Problem details: Filter the entries below, keeping every line that has the word "agent".

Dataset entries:
+ + + +

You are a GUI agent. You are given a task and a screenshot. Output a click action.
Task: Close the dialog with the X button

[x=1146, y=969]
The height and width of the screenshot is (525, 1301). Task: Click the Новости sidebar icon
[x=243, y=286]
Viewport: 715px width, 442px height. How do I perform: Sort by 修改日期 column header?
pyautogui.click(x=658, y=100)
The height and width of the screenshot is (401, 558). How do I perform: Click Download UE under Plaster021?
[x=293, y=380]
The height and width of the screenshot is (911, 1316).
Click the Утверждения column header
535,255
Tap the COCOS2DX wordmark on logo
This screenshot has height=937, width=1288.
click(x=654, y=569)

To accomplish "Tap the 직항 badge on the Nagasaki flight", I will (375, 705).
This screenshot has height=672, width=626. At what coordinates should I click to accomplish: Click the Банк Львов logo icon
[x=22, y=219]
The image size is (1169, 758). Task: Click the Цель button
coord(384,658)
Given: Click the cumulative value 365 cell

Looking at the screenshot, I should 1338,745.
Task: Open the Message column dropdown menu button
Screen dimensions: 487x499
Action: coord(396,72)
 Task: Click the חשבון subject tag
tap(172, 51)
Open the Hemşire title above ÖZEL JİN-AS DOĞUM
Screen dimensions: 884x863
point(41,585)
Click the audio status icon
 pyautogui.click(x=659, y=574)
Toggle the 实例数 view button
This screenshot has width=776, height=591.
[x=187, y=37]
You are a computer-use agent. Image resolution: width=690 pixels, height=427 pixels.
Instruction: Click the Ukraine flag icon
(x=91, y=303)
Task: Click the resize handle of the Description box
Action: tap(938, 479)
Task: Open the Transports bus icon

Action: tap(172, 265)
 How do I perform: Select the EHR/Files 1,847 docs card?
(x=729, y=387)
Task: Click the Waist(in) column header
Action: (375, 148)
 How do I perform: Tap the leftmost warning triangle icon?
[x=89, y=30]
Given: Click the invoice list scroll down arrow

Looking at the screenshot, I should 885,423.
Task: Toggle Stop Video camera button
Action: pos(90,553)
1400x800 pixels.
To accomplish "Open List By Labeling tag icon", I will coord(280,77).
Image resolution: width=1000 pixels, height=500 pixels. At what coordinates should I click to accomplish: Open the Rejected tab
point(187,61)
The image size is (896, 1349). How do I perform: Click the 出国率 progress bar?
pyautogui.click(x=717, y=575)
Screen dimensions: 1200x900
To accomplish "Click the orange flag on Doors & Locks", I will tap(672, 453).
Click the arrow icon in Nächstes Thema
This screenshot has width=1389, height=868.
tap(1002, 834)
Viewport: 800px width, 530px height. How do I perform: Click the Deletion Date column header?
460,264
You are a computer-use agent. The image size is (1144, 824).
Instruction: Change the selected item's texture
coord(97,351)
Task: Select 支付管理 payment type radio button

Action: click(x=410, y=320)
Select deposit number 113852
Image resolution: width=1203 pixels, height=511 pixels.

+ + + +

Reply:
You are a GUI agent. You are given a task and a screenshot. Output a click action.
You are a computer-use agent. Image resolution: width=690 pixels, height=427 pixels.
You are a computer-use agent. The image size is (1144, 824).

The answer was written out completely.